Energy ministers from Greece, Germany, France, Spain, Italy, Belgium and Poland will discuss the Greek proposal in a conference call this week, Energy Minister Kostas Skrekas told state ERT television, without elaborating on the proposal.

"I hope that with this proposal, we will finally manage to win the necessary majority so that there is a cap on the natural gas price in Europe," he said.

In an article published by Bloomberg earlier on Monday, Prime Minister Kyriakos Mitsotakis urged Europe to take back control of its gas market, with a cap set high enough to act as a circuit breaker while allowing market activity at reasonable levels to continue.

"A cap should be an upward limit on how high prices can go, not an artificially low number that will destabilise markets," Mitsotakis was quoted as saying in the article.

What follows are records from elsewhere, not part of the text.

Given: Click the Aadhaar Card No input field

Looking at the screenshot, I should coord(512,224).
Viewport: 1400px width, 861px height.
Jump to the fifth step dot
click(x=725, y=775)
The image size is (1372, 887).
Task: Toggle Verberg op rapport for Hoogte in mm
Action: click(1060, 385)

"Sooner or later, markets will balance - but without a cap on prices, the cost of that balancing will be measured in lives destroyed and jobs lost," said the conservative premier, who in July proposed a pan-European scheme to compensate large energy users for reducing their consumption.

Mitsotakis told the news agency that he had a specific cap in mind, which he did not want to disclose as it was the subject of confidential member-state negotiations.

"We cannot afford to sit back and watch as Russia uses our market institutions against us. It is an act of common sense, and of sovereignty, to step in and design rules that respond to the unprecedented challenge we face," he was quoted as saying, noting both the risks of a price cap and "the dangers of inertia" as winter approached.

EU country leaders will discuss their joint next steps to tame soaring energy prices when they meet on Friday in Prague.

Skrekas said that although there was not enough time for Greece to have the proposal ready by then, the country would be able to present a comprehensive proposal before the next meeting of EU energy ministers later this month.